TASK DETAILS >> Put each line of the listing below into a Markdown table with the columns Row and Line, skipping blank lines. Omit the pictures.

[Entries on target coordinates]
****************************************

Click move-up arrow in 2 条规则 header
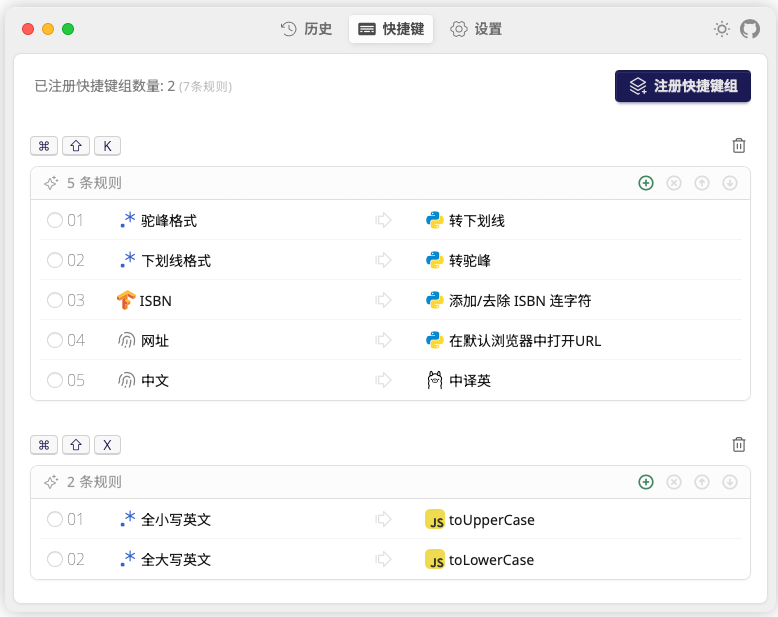778x617 pixels. [x=702, y=482]
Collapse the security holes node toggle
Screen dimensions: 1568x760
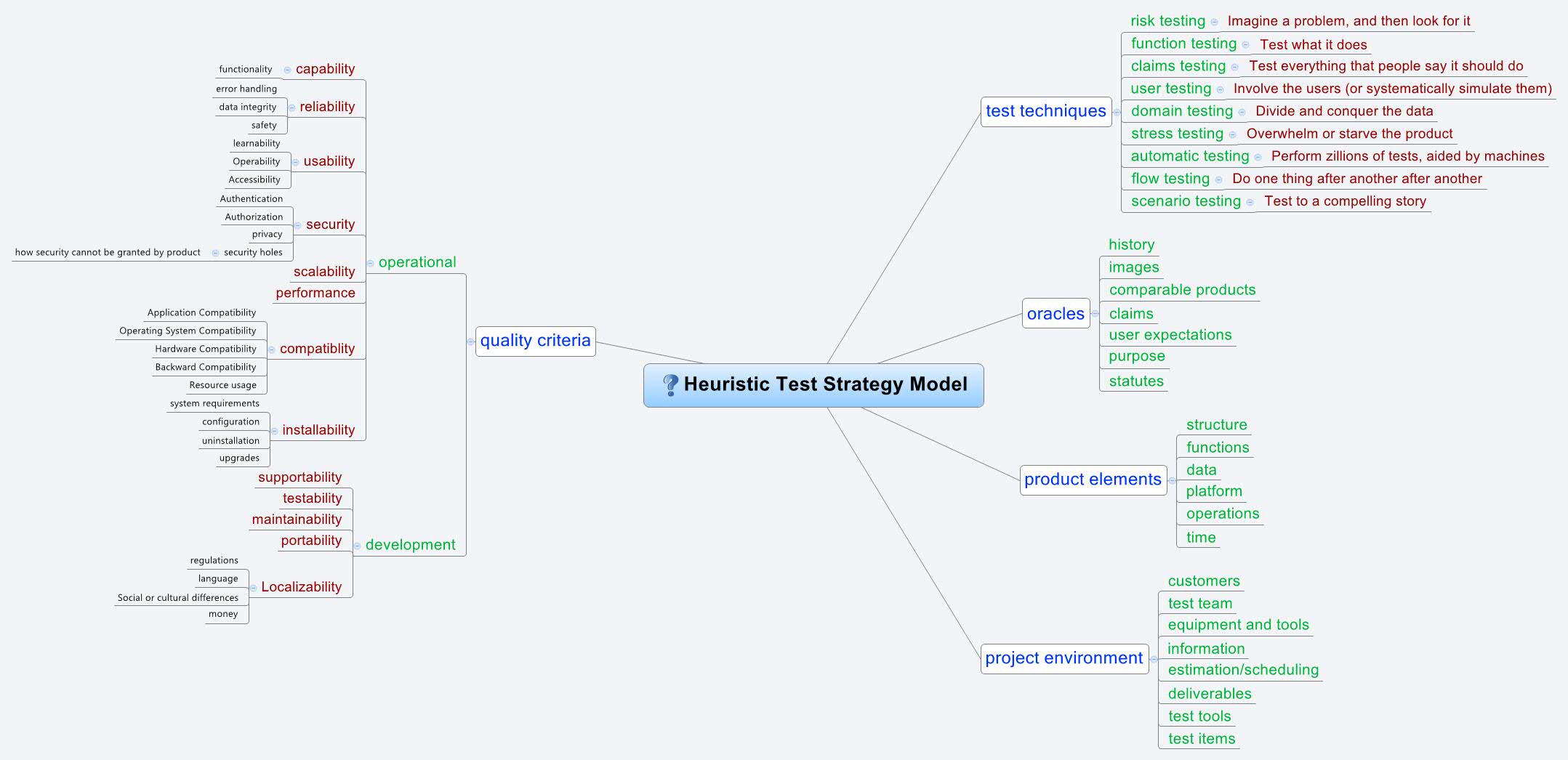pos(215,253)
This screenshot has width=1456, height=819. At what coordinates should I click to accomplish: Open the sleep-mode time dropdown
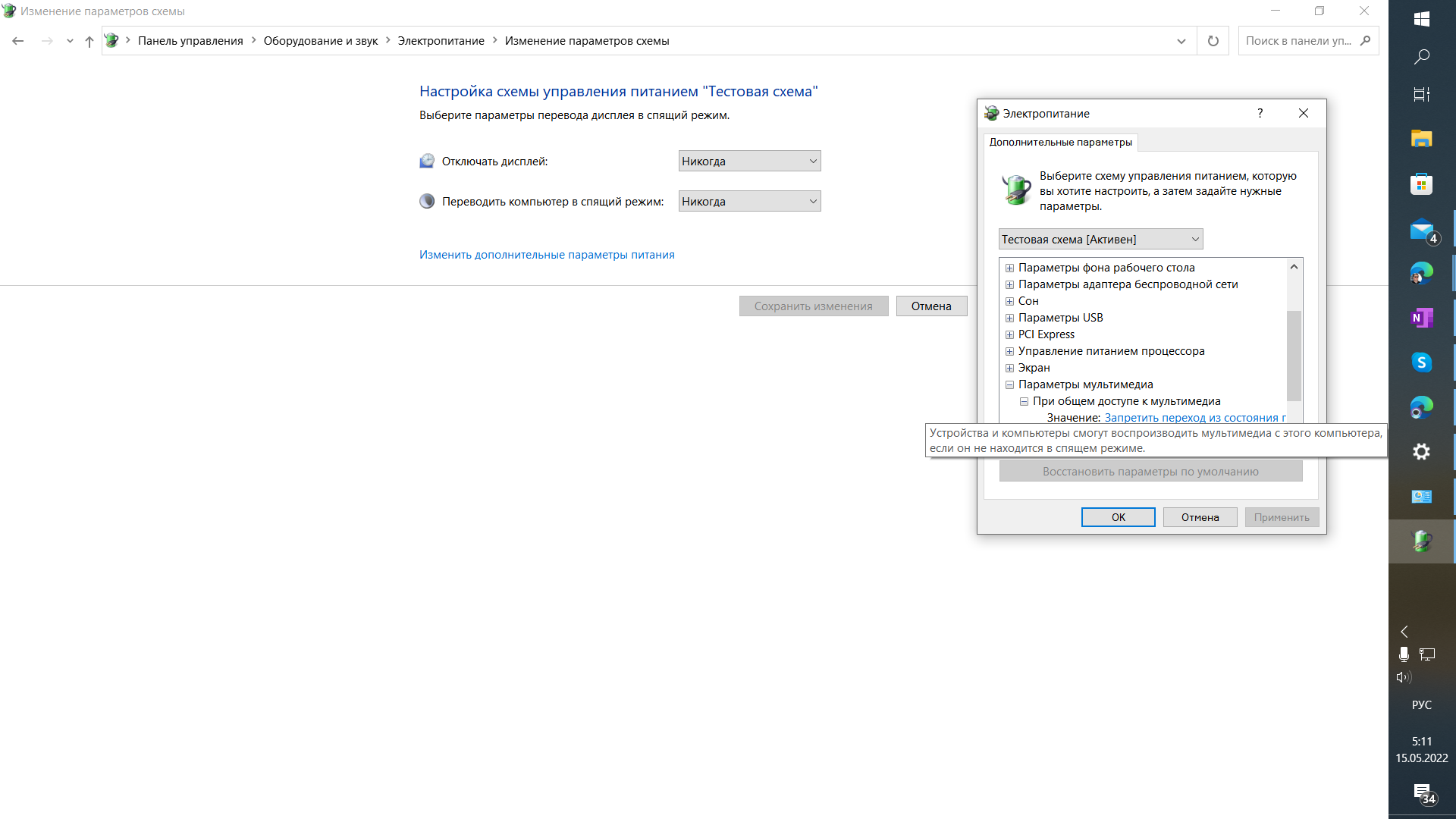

****************************************

FINAL RESULT >>
| Row | Line |
|---|---|
| 1 | Click move-up arrow in 2 条规则 header |
| 2 | 778x617 pixels. [x=702, y=482] |
| 3 | Collapse the security holes node toggle |
| 4 | Screen dimensions: 1568x760 |
| 5 | pos(215,253) |
| 6 | This screenshot has width=1456, height=819. At what coordinates should I click to accomplish: Open the sleep-mode time dropdown |